= SHORT PROBLEM =
Copy out each of the rows below word for word, keeping every line as it stands.

##############################

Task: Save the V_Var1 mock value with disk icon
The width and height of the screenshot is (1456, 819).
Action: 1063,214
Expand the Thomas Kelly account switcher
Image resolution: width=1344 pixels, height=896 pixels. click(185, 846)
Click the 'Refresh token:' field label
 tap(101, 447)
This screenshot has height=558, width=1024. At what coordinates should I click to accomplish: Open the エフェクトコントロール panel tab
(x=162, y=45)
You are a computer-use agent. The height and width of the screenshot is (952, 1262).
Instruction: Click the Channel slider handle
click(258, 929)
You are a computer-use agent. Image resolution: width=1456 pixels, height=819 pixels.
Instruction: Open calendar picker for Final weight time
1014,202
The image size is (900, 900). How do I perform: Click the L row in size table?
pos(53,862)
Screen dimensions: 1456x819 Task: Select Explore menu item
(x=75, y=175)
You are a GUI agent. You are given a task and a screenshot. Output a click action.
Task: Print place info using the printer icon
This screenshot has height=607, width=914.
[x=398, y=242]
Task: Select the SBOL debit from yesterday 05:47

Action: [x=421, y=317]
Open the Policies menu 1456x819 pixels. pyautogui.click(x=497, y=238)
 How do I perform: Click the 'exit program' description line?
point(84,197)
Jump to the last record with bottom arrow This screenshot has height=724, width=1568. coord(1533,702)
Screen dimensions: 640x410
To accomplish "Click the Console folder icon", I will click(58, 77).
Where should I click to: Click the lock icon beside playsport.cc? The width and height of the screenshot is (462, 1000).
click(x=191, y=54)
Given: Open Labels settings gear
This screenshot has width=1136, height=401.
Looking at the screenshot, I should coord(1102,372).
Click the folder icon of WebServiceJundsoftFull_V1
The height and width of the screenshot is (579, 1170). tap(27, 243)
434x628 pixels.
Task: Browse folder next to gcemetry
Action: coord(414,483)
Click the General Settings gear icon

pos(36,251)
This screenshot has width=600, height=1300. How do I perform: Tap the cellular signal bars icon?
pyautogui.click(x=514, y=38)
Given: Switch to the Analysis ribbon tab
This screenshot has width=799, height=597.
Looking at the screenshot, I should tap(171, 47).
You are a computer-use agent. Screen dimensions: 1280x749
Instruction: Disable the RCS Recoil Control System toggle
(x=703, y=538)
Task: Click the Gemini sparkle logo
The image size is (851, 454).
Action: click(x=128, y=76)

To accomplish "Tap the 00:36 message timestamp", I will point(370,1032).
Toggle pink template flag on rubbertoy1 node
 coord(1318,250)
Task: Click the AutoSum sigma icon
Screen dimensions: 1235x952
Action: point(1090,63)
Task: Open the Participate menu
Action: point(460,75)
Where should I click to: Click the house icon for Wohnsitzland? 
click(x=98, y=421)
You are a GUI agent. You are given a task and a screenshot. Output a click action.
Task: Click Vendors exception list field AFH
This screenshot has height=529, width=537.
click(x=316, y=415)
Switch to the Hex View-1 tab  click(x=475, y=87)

##############################

= FULL SOLUTION =
Task: Save the V_Var1 mock value with disk icon
The width and height of the screenshot is (1456, 819).
Action: 1063,214
Expand the Thomas Kelly account switcher
Image resolution: width=1344 pixels, height=896 pixels. click(185, 846)
Click the 'Refresh token:' field label
 tap(101, 447)
This screenshot has height=558, width=1024. At what coordinates should I click to accomplish: Open the エフェクトコントロール panel tab
(x=162, y=45)
You are a computer-use agent. The height and width of the screenshot is (952, 1262).
Instruction: Click the Channel slider handle
click(258, 929)
You are a computer-use agent. Image resolution: width=1456 pixels, height=819 pixels.
Instruction: Open calendar picker for Final weight time
1014,202
The image size is (900, 900). How do I perform: Click the L row in size table?
pos(53,862)
Screen dimensions: 1456x819 Task: Select Explore menu item
(x=75, y=175)
You are a GUI agent. You are given a task and a screenshot. Output a click action.
Task: Print place info using the printer icon
This screenshot has height=607, width=914.
[x=398, y=242]
Task: Select the SBOL debit from yesterday 05:47

Action: [x=421, y=317]
Open the Policies menu 1456x819 pixels. pyautogui.click(x=497, y=238)
 How do I perform: Click the 'exit program' description line?
point(84,197)
Jump to the last record with bottom arrow This screenshot has height=724, width=1568. coord(1533,702)
Screen dimensions: 640x410
To accomplish "Click the Console folder icon", I will click(58, 77).
Where should I click to: Click the lock icon beside playsport.cc? The width and height of the screenshot is (462, 1000).
click(x=191, y=54)
Given: Open Labels settings gear
This screenshot has width=1136, height=401.
Looking at the screenshot, I should coord(1102,372).
Click the folder icon of WebServiceJundsoftFull_V1
The height and width of the screenshot is (579, 1170). tap(27, 243)
434x628 pixels.
Task: Browse folder next to gcemetry
Action: coord(414,483)
Click the General Settings gear icon

pos(36,251)
This screenshot has width=600, height=1300. How do I perform: Tap the cellular signal bars icon?
pyautogui.click(x=514, y=38)
Given: Switch to the Analysis ribbon tab
This screenshot has width=799, height=597.
Looking at the screenshot, I should tap(171, 47).
You are a computer-use agent. Screen dimensions: 1280x749
Instruction: Disable the RCS Recoil Control System toggle
(x=703, y=538)
Task: Click the Gemini sparkle logo
The image size is (851, 454).
Action: click(x=128, y=76)

To accomplish "Tap the 00:36 message timestamp", I will point(370,1032).
Toggle pink template flag on rubbertoy1 node
 coord(1318,250)
Task: Click the AutoSum sigma icon
Screen dimensions: 1235x952
Action: point(1090,63)
Task: Open the Participate menu
Action: point(460,75)
Where should I click to: Click the house icon for Wohnsitzland? 
click(x=98, y=421)
You are a GUI agent. You are given a task and a screenshot. Output a click action.
Task: Click Vendors exception list field AFH
This screenshot has height=529, width=537.
click(x=316, y=415)
Switch to the Hex View-1 tab  click(x=475, y=87)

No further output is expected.